写真はダムの取水口ではなく、水門の除塵機でしょうか。アームが下に伸びているのが分かります。このアームで持ち上げたゴミはベルトコンペアなどで運ばれて処理されるので、同じゴミが再び取水口に詰まることはありません。このように、除塵機とスクリーンのお陰で安心して水を取水口から取り込めます。
ただ、水を取り入れその落差を利用して発電するのは良いのですが、取水口をダムの高い場所に置くと水不足で水位が下がった時に発電できません。取水口は通常、やや低い位置で水を取り込むようになっています。落差を利用するのに低い位置から水を取り込むというのは不思議な話ですが、心配は要りません。
取水口が低い場所にあっても、上の方に溜まった水が下に向かって力を加えています。つまり、取水口が低く位置エネルギーが少なそうに見えたとしても、大きな水圧がかかっているので十分なエネルギーを得られるということです。水圧も重力によってかかっている圧力ですので、重力の力を利用していることに変わりありません。
これを少しずつ細くなっている丈夫な水道管(水圧管路)に通します。注射器をイメージしてもらうと分かりやすいのですが、空気でも水でも流体が細い場所に向かって進むと勢い(圧力)が増します。これを利用し、ただでさえ強い水圧のかかっている水の勢いをさらに加速させるのです。
ちなみに日本では使われていませんが、この水道管の壁面に緩やかなライフル上の螺旋刻みを入れることで水流に弾丸のような指向性を持たせる技術も海外で考案されています。1割程度は効率が上がるらしいですが本当でしょうか。
何はともあれ、こうして「もの凄い勢い」がついた水流は下図のような水車(タービン)に向かって噴射されます。
このタービンに水流をぶつけて回転させ、モーターを回して誘導電流を生み出す形で発電します。
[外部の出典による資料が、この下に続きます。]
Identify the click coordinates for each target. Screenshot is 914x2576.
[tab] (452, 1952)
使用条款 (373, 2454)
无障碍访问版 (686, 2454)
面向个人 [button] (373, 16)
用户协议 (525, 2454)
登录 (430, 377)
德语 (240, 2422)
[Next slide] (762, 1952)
この水車には、上のようなジェットエンジンのような形状をした水車を使うのが一般的です。しかし、昔ながらの水車に似たタイプ(下図)を使うこともあります。
皿のようになっている部分の中央が割れているの特徴的です。これは水の勢いが凄まじいため、上手く水を逃がすための工夫です。また、場合によってはドリルのような変わった水車(下図)を使うケースもあります。
これは「螺旋状水車」と言います。この螺旋状水車は落差が小さく勢いがなくても十分な回転を生み出せるため、小さな水力発電施設(小水力発電)で使われる事があります。勢いが強いと逆に効率が悪くなるため、生み出せる水流の速度に合わせて水車を使い分けているのです。
小水力発電では他にも様々な発電方法が考案されており、変わった技術の宝庫と呼べるかもしれません。
(次ページ: 魚達と共存するために)
ダムの存在から魚を守るための工夫
ダムというのは水の流れを止めてしまうもの。完全に止めるわけではないので人間が困る事は殆どありませんが、魚は大いに困ります。
河川を遡上するにしろ、下降するにせよ、高速で回転する水車(タービン)を通れば確実に死にます。また、水車を通らない流路があったとしても、高低差が大きすぎれば遡上が難しくなったり、下降時に弱ってしまう可能性が考えられるでしょう。
ダムの存在で生態系が大きく変われば、魚はもちろん魚を食べている鳥類にも大きな影響が及びます。最終的には人間の周りにも影響が及ぶでしょう。ダムを作って川の流れをせき止めたとしても、自由に魚が行き来できるような方法を考えなければなりません。
そこで考案されたのが魚道です。
写真の奥にダムが見えますね。手前に映っているのが魚道になります。その名の通り、魚のために作られた緩やかな迂回路です。
変わった形状をしているのが分かるでしょう。階段のような形状をした水路の中央に小さな構造物があり、その左右に水の流れが見て取れます。実はこの中央の部分、人が歩くための階段などではなく、水の流れが滞留しているプール状の「休憩所」です。
左右を流れる水路は勢い良く下に落ちているので、遡上中に途中で力尽きればそのまま下に流されていきます。しかし、流れが止まっているエリアがあればそこでゆっくり休むことができるというわけです。滝登りを敢行する魚の中には途中で力尽きるものも多いですが、こういった魚道なら高齢の魚でも気軽に登れます。人間の心尽くしが感じられる魚道です。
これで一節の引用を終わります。